5‐Cyanotetrazolate as a Ligand and Linker in Copper(II) Complexes and Coordination Polymers

Abstract

5-Cyanotetrazole readily forms from (CN)2 and HN3. The coordination abilities of the 5-cyanotetrazolate anion N4CCN– (ctz) towards CuII ions were examined and a series of complexes and coordination polymers were synthesized and characterized by single-crystal structure analyses: PPh4[Cu(ctz)3] (1), [Cu(ctz)2(bipy)] (2, bipy = 2,2′-bipyridine), [CuCl(py)4](ctz)·2py (3, py = pyridine), [Cu2(ctz)6Cu(CH3CN)2(H2O)2]·2CH3CN (4a), [Cu2(ctz)6Cu(H2O)3{(CH3)2CO}]·3(CH3)2CO (4b), [Cu(ctz)2(py)4] (5), [Cu2(ctz)4(bipy)2] (6) and [Cu2(ctz)2(tpm)2(NO3)]NO3 [7, tpm = tris(pyrazol-1-yl)methane]. As ctz is a multidentate linker, additional neutral coligands such as monodentate py, bidentate bipy and tridentate tpm ligands were used to avoid the formation of noncrystalline polymers.

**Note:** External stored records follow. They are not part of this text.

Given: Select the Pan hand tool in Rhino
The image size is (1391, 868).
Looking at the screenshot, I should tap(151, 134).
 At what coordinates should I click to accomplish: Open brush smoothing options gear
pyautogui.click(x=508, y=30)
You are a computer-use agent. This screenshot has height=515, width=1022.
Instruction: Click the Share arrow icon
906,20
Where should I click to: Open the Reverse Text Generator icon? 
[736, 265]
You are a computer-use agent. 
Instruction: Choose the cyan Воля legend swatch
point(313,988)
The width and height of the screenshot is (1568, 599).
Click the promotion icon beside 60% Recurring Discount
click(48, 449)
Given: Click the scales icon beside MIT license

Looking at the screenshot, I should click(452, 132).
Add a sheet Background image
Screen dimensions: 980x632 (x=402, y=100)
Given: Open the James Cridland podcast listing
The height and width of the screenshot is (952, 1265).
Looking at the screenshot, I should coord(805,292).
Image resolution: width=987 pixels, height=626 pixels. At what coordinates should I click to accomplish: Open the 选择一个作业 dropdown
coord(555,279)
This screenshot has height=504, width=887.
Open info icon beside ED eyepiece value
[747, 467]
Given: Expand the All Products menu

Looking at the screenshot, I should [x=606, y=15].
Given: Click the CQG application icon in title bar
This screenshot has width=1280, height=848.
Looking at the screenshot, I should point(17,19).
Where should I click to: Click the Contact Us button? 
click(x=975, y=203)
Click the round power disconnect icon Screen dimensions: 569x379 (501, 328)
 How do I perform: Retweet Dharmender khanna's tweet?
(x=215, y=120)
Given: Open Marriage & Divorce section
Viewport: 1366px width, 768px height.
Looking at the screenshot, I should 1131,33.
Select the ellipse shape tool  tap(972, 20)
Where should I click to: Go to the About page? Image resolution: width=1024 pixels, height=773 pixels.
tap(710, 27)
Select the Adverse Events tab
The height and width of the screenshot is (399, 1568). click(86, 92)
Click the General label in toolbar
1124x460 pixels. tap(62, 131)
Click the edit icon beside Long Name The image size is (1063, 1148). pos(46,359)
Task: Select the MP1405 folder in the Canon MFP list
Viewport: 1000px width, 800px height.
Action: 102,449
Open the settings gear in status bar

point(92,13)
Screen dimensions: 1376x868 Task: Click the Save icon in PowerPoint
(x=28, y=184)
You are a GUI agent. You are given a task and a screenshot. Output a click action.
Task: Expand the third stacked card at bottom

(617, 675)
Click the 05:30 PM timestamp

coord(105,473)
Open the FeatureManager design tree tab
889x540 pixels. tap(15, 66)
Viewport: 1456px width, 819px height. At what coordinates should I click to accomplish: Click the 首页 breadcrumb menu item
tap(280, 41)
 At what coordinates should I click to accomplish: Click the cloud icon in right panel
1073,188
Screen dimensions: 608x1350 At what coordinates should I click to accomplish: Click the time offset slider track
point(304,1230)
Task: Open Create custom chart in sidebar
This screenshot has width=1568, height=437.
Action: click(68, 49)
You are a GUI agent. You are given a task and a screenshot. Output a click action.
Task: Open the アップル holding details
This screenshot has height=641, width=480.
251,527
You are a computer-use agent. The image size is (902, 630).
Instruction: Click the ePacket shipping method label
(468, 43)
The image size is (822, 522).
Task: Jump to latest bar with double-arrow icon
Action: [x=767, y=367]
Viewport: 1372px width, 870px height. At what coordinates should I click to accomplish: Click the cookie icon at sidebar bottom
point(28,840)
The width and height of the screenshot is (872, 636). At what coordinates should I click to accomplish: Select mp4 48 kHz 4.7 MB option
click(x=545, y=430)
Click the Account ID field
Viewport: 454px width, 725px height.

The structures of 1–7 reflect the versatile coordination abilities of ctz in the various types of coordination environments of the CuII ions and dimensionalities of the linkages. The structures represent 1D chain motifs (1, 2 and 3), 2D layered structures (4a and 4b), mononuclear (5) and dinuclear complexes (6 and 7). Magnetic coupling phenomena were detected by susceptibility measurements of 1, 4a, 6 and 7, which were fitted to the magnetic models according to antiferromagnetic spin-pairing of two S = 1/2 systems (Bleaney–Bowers) for 6 (J = –0.53 cm–1) and 7 (J = –2.91 cm–1), to the ferromagnetic high-temperature series expansion based on the Baker 1D (S = 1/2) chain model for 1 (J = +14.4 cm–1) and to the Néel model of ferrimagnetism for 4a. The diverse magnetic interactions between the Cu2+ sites are communicated by the bridging ctz anions.